Application scenario:
- DFS: Depth-first traversal is often used to find paths in graphs, topological sorting, connectivity detection and other problems. It can help us find a path in a graph, or judge whether a graph is connected or not.
- BFS: Breadth-first traversal is often used to find the shortest path in the graph, connectivity detection and other problems. It helps us find the shortest path from a starting node to other nodes and can be used to solve some optimization problems.
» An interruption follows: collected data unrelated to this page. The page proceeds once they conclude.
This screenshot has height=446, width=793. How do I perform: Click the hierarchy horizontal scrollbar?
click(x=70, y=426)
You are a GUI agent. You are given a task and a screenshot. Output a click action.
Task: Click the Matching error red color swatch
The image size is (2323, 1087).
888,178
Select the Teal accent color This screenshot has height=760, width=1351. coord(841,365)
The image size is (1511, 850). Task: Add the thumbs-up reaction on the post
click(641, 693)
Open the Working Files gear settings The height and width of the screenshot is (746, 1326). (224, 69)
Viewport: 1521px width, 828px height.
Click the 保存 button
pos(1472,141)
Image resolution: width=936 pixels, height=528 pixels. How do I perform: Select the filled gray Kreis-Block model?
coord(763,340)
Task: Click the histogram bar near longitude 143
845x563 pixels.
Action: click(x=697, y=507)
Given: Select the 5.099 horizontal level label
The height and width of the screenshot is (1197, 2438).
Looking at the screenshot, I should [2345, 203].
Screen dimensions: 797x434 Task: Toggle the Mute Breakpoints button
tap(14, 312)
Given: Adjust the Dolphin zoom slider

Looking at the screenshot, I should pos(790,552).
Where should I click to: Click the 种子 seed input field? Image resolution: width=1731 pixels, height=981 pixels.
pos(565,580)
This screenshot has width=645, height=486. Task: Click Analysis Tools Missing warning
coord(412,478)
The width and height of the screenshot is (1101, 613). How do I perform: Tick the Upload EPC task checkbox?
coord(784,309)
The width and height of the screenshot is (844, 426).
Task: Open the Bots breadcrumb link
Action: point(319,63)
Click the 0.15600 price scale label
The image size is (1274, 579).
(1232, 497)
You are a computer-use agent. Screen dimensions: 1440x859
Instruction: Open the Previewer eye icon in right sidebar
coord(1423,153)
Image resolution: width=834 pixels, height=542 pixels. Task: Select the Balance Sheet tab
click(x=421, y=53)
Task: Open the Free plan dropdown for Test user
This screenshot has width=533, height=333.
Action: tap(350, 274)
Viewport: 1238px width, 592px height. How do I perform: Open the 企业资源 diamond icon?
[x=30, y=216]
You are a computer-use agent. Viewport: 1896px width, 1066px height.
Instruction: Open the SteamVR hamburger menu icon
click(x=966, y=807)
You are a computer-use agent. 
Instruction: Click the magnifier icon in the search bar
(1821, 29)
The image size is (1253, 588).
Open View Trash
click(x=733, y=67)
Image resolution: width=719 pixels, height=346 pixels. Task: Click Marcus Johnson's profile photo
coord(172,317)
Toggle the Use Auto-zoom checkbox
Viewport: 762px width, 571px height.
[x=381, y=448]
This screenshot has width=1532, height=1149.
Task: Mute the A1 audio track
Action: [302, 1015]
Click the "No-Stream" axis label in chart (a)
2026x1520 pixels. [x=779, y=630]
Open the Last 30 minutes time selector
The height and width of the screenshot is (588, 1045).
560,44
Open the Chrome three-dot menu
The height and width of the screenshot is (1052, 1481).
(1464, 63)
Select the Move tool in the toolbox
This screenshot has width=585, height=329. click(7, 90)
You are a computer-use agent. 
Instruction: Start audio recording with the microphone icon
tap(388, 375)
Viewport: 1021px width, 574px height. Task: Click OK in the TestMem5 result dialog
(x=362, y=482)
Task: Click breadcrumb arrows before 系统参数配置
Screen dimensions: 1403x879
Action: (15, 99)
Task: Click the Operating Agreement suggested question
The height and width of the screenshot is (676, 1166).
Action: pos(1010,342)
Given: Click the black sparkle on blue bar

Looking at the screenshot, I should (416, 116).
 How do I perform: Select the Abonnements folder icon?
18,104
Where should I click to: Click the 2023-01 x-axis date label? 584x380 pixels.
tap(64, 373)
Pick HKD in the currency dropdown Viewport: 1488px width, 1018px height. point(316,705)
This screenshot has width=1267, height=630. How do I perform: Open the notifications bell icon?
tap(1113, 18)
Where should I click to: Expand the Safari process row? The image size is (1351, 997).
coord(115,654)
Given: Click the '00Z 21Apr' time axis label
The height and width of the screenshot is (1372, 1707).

In general, DFS and BFS are different in traversal order, implementation and application scenarios. DFS pays more attention to depth, while BFS pays more attention to breadth. The choice of which traversal algorithm to use depends on the specific problem requirements and the characteristics of the graph.